The SPC Regulation thus seems to envisage a narrow scope of protection for SPCs, once they have been granted. But in his Erbitux® judgment, Lewison J seems to have used this reference in the preamble to justify a restrictive interpretation of the SPC Regulation when assessing eligibility, rather than the scope of protection. This is consistent with other judgments by the English courts, which have to date required correspondence between the product claimed in a basic patent as an active ingredient and the same product as an authorised medicinal product, before granting an SPC. Yet some active ingredients (such as cetuximab) are only ever authorised for use in combination therapies. In the field of biological medicines and in particular mAbs, by the time that an SPC can be applied for, there may no longer be a patent directly claiming the product itself, given the long development times of these products. A restrictive interpretation of the SPC Regulation (as seen in the Erbitux® decision) may exclude such valuable medicines from the possibility of supplementary protection in the future. Should then SPCs based upon the way in which a product is used be allowed (assuming that the granted patent protects, directly or indirectly, such use)? Whilst it is still possible for the ‘infringement’ test to prevail (given the Medeva reference), the answer to this question remains an open one. However, if a further development in the law was to allow SPCs to be granted on this basis, it will open up some further difficult questions, such as what happens when the use of the product

is changed after the initial marketing authorisation is granted, and how the issue of infringement of a certificate is to be resolved for any generic/biosimilar version of a product (given that the argument will be entirely about the question of indirect infringement). The SPC Regulation was drafted and introduced in the early 1990s, at a time when vertically integrated pharmaceutical companies relied upon novel chemistry, small molecule blockbuster products and patents to earn their revenues.

Will the ECJ open the box?
Today, the industry landscape has changed with the advent of biologics.
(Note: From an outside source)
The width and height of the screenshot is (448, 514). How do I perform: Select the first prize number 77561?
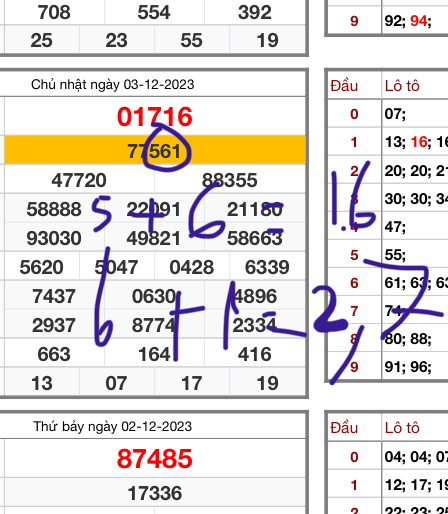[154, 151]
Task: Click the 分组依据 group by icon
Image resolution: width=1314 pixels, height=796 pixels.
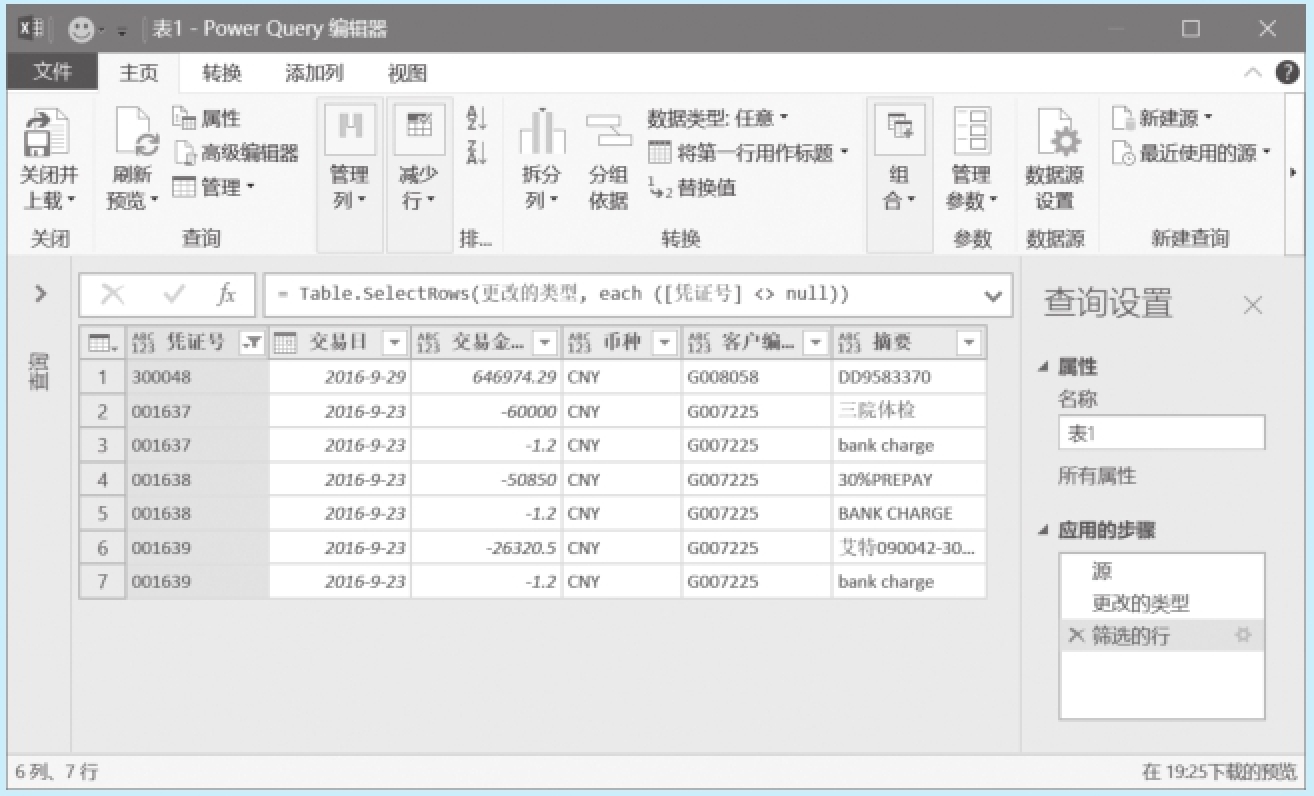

Whilst it is interesting to observe that the English Court of Appeal has referred to the Court of Justice what is essentially a question of policy underlying the SPC Regulation (namely, whether there should be a stand-alone test for multi-diseases vaccines, in order to determine whether a product is protected by a basic patent in Article 3(a) of the SPC Regulation), we doubt whether the European Court will want to open Pandora’s box, by carving out exceptions to the SPC Regulation for novel products and treatments such as vaccines, combination therapies and even chemically-modified small molecules with improved pharmaceutical properties.8 For radical change of this kind, we suggest that there will need to be a more fundamental reform of the patent extension legislation for medicinal products in the EU.
See also The SPC Blog here.

1 comment:

Andrew Brown said...

We wrote and submitted the article before the CoA referred the issue to the ECJ on indirect, secondary infringement in the same case, as picked up in teh SPC blog earlier - the question being

"By an order of 8 October 2010 the Court of Appeal seeks further guidance relating to Article 3(a) of Regulation 469/2009. It seeks to ask, in particular:

"If the criteria for deciding whether a product is 'protected by a basic patent in force' under Article 3(a) ... include or consist of an assessment of whether the supply of the product would infringe the basic patent, does it make any difference to the analysis if infringement is by way of indirect or contributory infringement based on Article 26 of the Community Patent Convention, enacted as s.60(2) Patents Act 1077 in the UK, and the corresponding provisions in the laws of other Member States of the Community?"

An additional question might have been

"If the criteria includes indirect infringement shall the SPC be invalid if the basis upon which the secondary infringement is positive, as described in the SmPC and PIL, is later removed by amendment after grant of the SPC"!